"Nous pensons qu'il y a quatre
types de renaissance. Le premier […] est celui d'un être incapable de décider
[…] Il s'incarne uniquement en fonction de ses actions passées. A l'opposé se
trouve celle d'un Bouddha pleinement illuminé, qui manifeste simplement une
forme physique dans le but d'aider les autres […] La troisième catégorie
comprend l'être qui, grâce à des réalisations spirituelles antérieures, est en
mesure de choisir, ou au moins d'influer sur le lieu et les conditions de la renaissance.
Enfin, le quatrième type est appelé la manifestation bénie. En ce cas, la
personne reçoit une influence qui lui confère le pouvoir, surpassant ses
capacités ordinaires, d'accomplir des fonctions bénéfiques telles que
l'enseignement de la religion." (Tenzin
Gyatso, le Dalaï-lama actuel)
Historiquement parlant…
Disons-le d'emblée, le
Christianisme actuel fait figure d'exception. La croyance en la réincarnation
remonte probablement au chamanisme. En Égypte le dieu Thot décide si les âmes
doivent revenir sur terre en vue de se perfectionner. En Grèce, à Rome, chez
les Celtes, parmi de nombreux peuples indiens d'Amérique, dans certaines tribus
d'Afrique et, bien sûr, en Asie (hindouisme, bouddhisme, taoïsme…) la transmigration
des âmes est une croyance acquise.

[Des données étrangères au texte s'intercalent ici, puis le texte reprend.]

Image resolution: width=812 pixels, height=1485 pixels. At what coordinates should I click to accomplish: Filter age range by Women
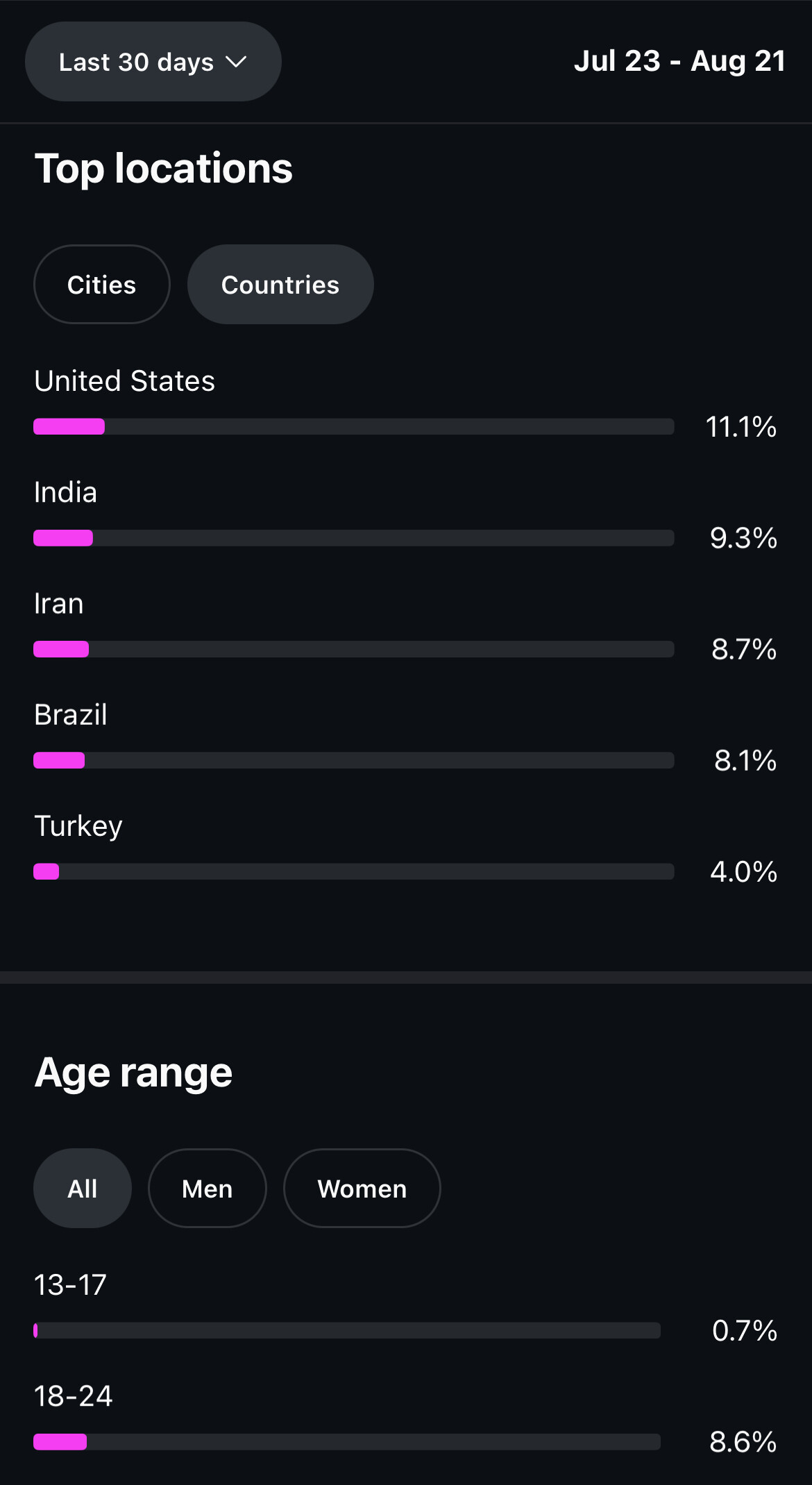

Stipulons au passage que la kabbale juive, le soufisme musulman et
certaines mystiques chrétiennes (Plotin, Denys l'Aréopagite, Maître Eckhart)
intègrent parfaitement cette croyance.
Scientifiquement parlant…
Pour la science occidentale, un électroencéphalogramme
plat prouvant que le cerveau n'a plus d'activité, est le signe scientifique de
la mort. Mais l'affirmation selon laquelle "plus rien ne se passe"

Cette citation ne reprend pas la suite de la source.